Levered ice cream scoops are wonderful tools for portioning cupcakes, muffins and cookies. For cupcakes, simply scrape level scoops of batter straight from the bowl and place the batter in cupcake liners. Squeeze the lever as you portion so the batter releases cleanly (no messy drips!). Use the same practice for muffins of all kinds, such as blueberry and cornbread muffins. Thick cookie dough that isn’t very sticky will work best with ice cream scoops. Expect jumbo cookies with a standard ice cream scoop, or you can find scoops with smaller diameter bowls made for use with cookie dough. These can be found at kitchen supply shops and online.

Cool Down

Cooling baked goods is an important step that should never be skipped. Most cakes should be completely cool before frosting goes on. Certain types of cookies will fall apart if removed too soon from the baking sheet. Muffins and quick breads should be removed from their pan soon after baking and transferred to cooling racks or they will sweat on the bottom, producing a soggy texture.

Cold Storage

To preserve the quality and freshness of nuts and seeds, store them long-term in the refrigerator.
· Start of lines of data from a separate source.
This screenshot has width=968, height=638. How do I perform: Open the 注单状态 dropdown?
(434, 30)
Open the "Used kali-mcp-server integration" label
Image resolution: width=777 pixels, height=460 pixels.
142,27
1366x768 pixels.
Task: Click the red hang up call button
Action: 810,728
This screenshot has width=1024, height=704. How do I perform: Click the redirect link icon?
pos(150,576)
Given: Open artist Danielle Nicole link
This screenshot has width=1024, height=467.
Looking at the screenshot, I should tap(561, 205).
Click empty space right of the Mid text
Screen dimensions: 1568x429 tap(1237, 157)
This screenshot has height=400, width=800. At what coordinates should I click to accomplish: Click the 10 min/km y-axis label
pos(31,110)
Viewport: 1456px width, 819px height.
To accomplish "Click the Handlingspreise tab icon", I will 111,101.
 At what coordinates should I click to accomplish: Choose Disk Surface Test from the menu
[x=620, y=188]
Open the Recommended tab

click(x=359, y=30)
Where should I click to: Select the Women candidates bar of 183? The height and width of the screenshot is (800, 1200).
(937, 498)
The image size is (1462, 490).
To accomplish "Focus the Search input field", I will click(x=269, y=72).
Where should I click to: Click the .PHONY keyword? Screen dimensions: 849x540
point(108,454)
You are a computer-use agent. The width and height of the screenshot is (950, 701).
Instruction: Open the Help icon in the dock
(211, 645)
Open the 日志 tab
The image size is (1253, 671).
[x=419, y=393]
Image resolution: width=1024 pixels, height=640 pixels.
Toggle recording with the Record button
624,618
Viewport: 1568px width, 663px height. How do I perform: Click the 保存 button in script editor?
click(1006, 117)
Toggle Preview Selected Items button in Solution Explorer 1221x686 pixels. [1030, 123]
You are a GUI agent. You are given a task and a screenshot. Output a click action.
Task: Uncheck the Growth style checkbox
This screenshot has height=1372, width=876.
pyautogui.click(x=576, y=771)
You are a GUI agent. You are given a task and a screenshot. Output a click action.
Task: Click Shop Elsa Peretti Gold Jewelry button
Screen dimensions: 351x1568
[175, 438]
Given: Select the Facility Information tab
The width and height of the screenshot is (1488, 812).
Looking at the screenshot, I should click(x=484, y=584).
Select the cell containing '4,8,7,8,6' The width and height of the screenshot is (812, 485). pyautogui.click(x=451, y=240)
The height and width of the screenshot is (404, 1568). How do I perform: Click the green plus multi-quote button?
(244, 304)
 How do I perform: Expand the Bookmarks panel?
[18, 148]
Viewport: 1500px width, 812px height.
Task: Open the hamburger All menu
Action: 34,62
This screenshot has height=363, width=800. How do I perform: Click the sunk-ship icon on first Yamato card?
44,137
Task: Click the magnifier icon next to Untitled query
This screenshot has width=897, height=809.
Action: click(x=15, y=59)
Shelled nuts will keep at room temperature for 3 months; refrigerated nuts will keep for six. If you’re buying bulk and need to store them for longer than 6 months, they can be stored in the freezer for up to 1 year. The nuts and seeds will need to be placed in air-tight containers because they tend to absorb odors from other foods such as onions and garlic. Keep high-odor foods in a different area in the refrigerator away from nuts.

Get Equipped

It’s important to have the right tools and equipment for successful baking projects. Seasoned home bakers will already have most essentials, but beginner bakers should use this guide to grow their baking arsenal. Choose trustworthy tools such as aluminum 9x13 sheet pans, 9-inch cake pans with straight sides, muffin tins and loaf pans. Aluminum pans will bake evenly and prevent overbrowning. Also stock offset spatulas, balloon whisks, rubber spatulas and cooling racks. A stand mixer will help with high quantity dough and batter, but a hand-held mixer will handle most kitchen tasks. A set of round nesting cookie cutters will store easily and come in handy for holiday baking.